### THE RECORDS
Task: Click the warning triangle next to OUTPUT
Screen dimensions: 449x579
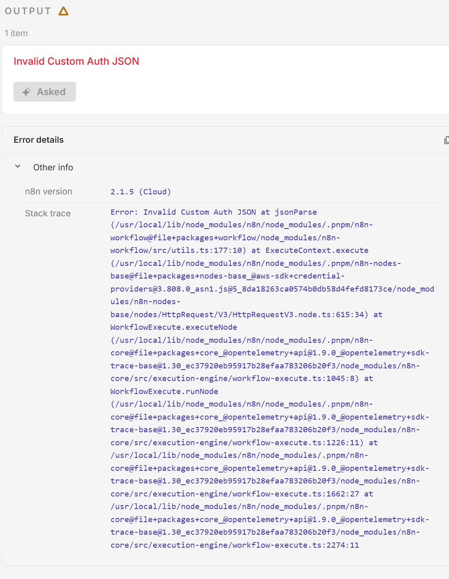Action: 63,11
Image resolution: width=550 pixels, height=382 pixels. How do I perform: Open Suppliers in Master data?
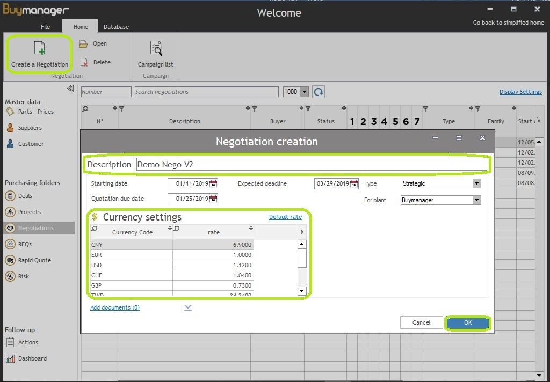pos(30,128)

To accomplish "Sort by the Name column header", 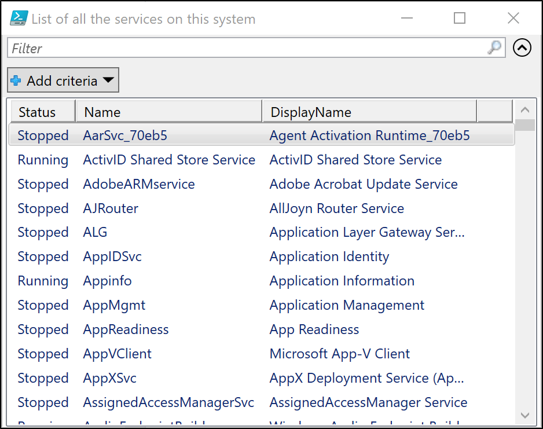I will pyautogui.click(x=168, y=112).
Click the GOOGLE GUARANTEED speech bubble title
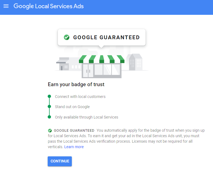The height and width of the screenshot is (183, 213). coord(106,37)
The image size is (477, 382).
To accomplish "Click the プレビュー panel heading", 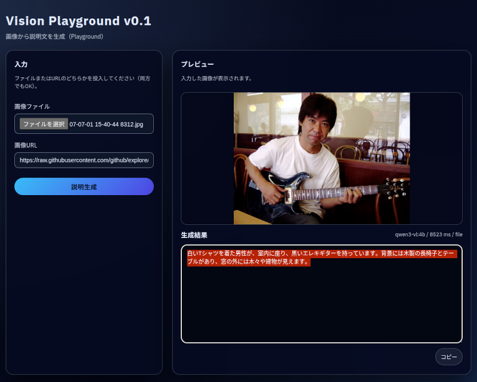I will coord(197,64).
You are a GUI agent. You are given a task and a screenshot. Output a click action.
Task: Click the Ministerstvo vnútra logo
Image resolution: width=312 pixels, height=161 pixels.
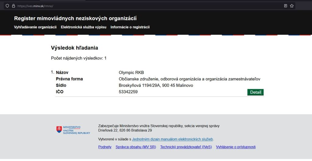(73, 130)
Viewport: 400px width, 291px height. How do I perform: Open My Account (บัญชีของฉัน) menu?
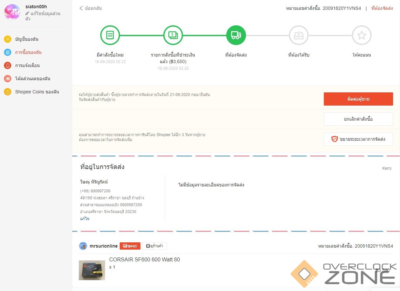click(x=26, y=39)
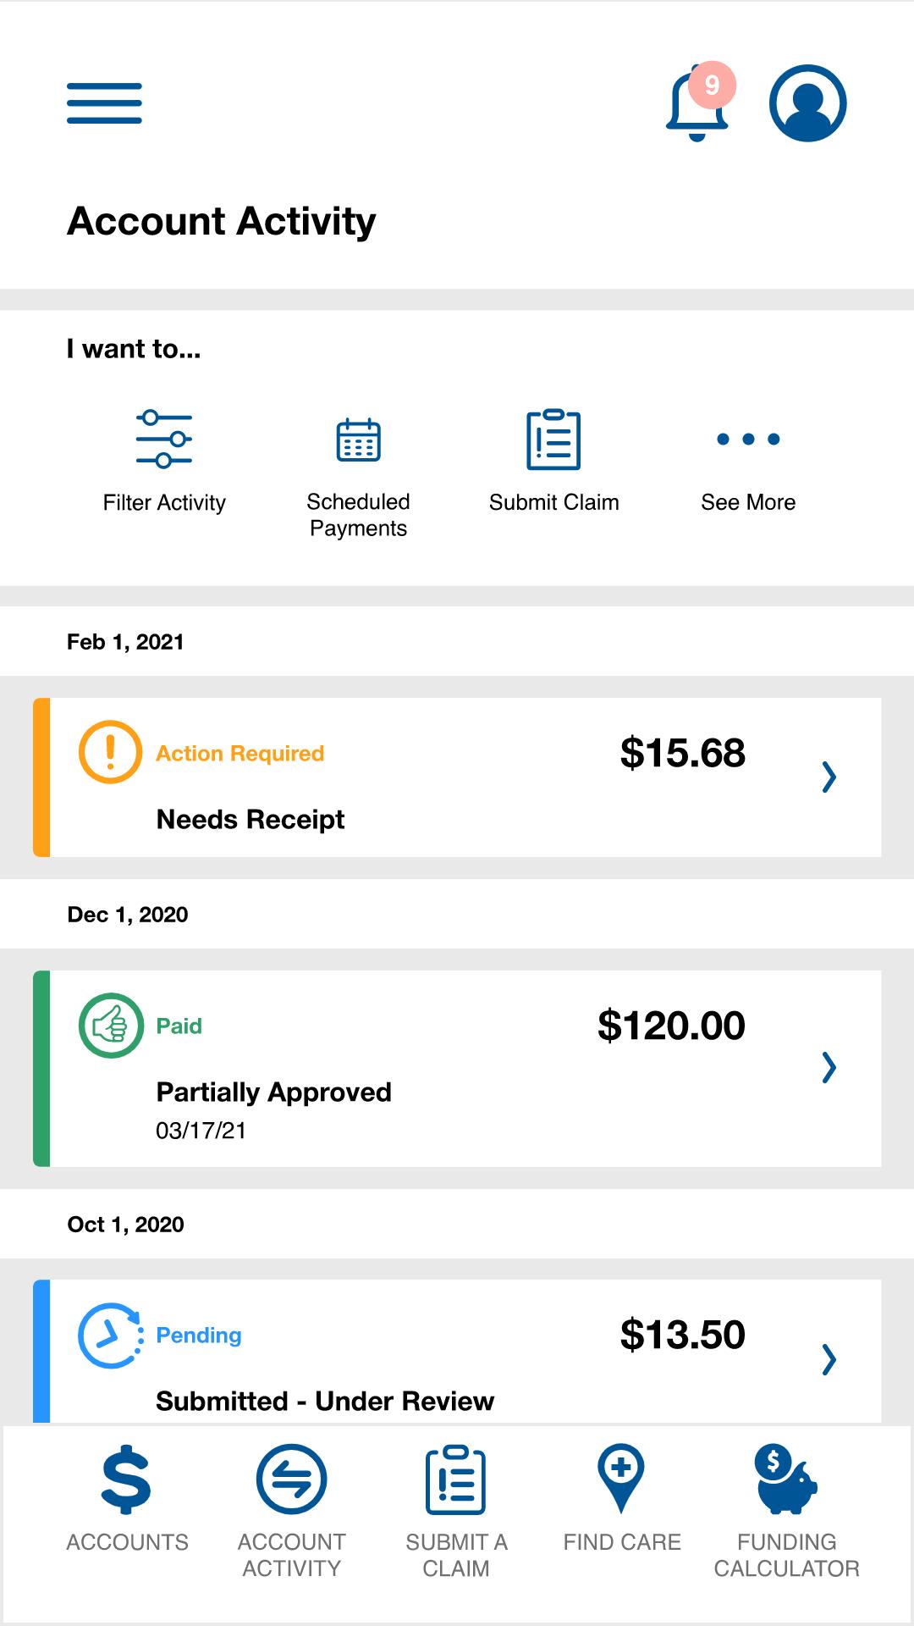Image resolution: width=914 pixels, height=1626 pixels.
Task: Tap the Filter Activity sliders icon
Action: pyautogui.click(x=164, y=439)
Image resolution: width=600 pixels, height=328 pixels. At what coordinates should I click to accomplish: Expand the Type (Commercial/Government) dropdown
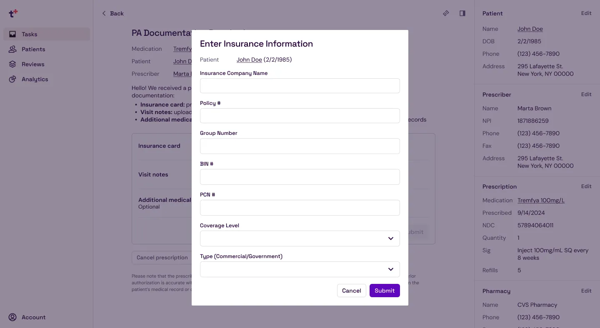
---
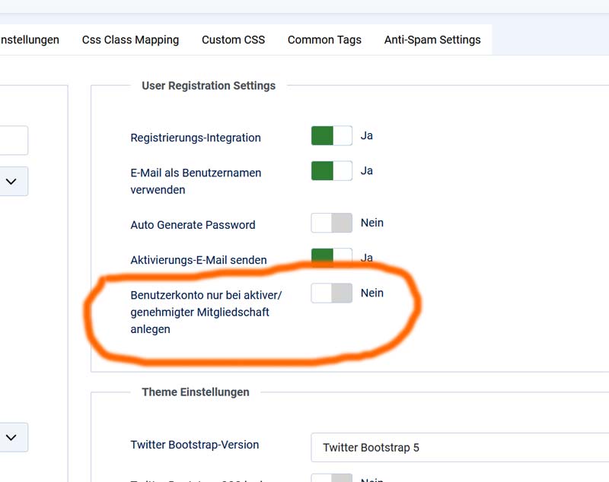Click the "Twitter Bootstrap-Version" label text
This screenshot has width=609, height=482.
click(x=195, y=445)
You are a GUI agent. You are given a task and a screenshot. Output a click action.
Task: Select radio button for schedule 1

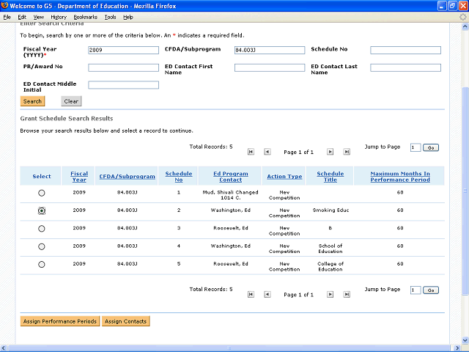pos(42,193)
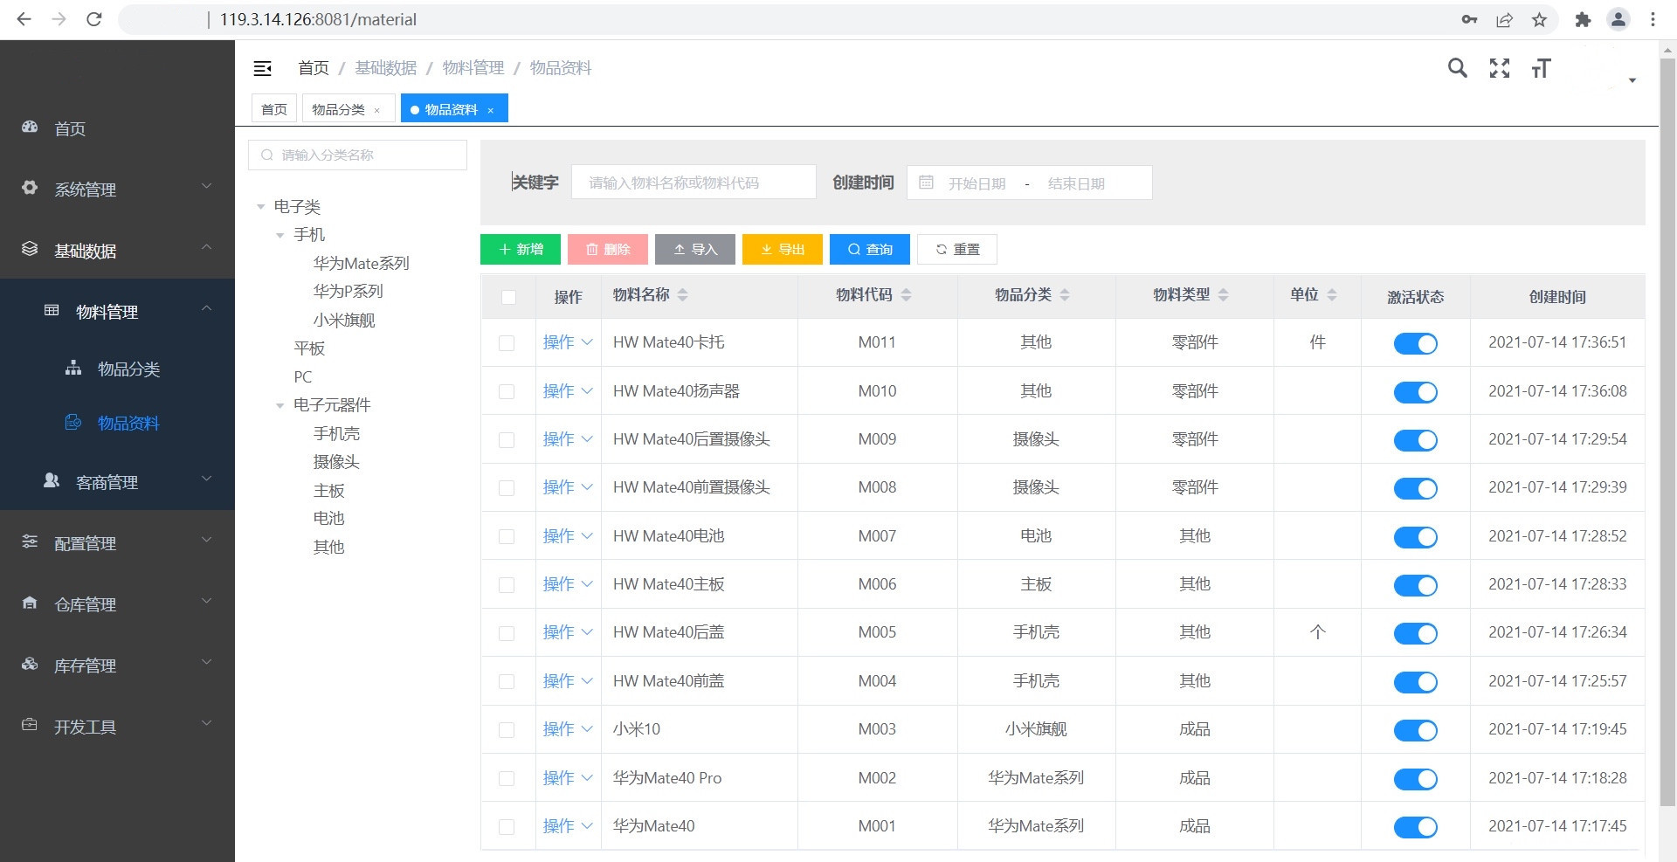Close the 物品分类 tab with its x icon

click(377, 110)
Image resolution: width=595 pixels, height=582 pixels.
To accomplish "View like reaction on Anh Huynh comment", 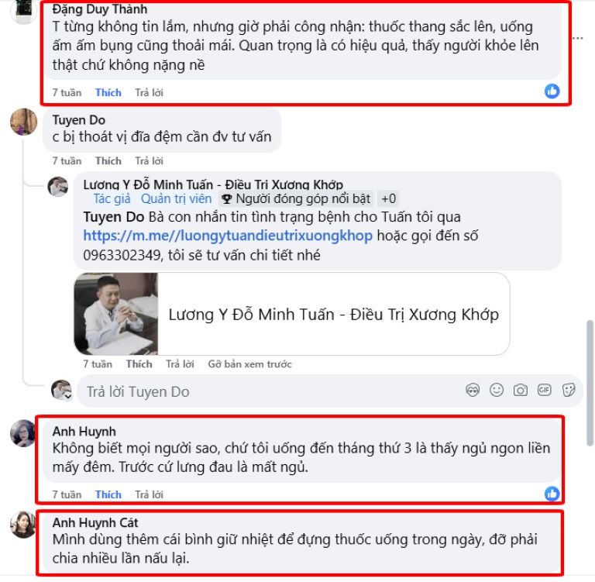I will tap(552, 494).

### TASK DESCRIPTION
Only the lines above from the one with "Image resolution: width=312" to the one with "Image resolution: width=600" should be printed, both included and exactly as written; no picture belongs in the copy.

### RESPONSE
Image resolution: width=312 pixels, height=161 pixels.
(73, 130)
Viewport: 400px width, 291px height. How do I perform: Open My Account (บัญชีของฉัน) menu?
click(x=26, y=39)
Image resolution: width=914 pixels, height=1626 pixels.
Task: Tap the Filter Activity sliders icon
Action: pyautogui.click(x=164, y=439)
Image resolution: width=600 pixels, height=328 pixels. At what coordinates should I click to accomplish: Expand the Type (Commercial/Government) dropdown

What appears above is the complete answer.